Look for the line containing "Screen dimensions: 1389x868" in the records below. Then output it and all the lines that follow, exactly and without any others.

Stored data:
___
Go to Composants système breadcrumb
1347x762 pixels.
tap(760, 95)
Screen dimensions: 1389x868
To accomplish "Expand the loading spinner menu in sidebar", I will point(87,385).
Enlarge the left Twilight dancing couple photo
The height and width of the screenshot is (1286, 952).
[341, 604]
___
● **Finished exercise**
Screen dimensions: 1389x868
To accomplish "Expand the loading spinner menu in sidebar", I will point(87,385).
Enlarge the left Twilight dancing couple photo
The height and width of the screenshot is (1286, 952).
[341, 604]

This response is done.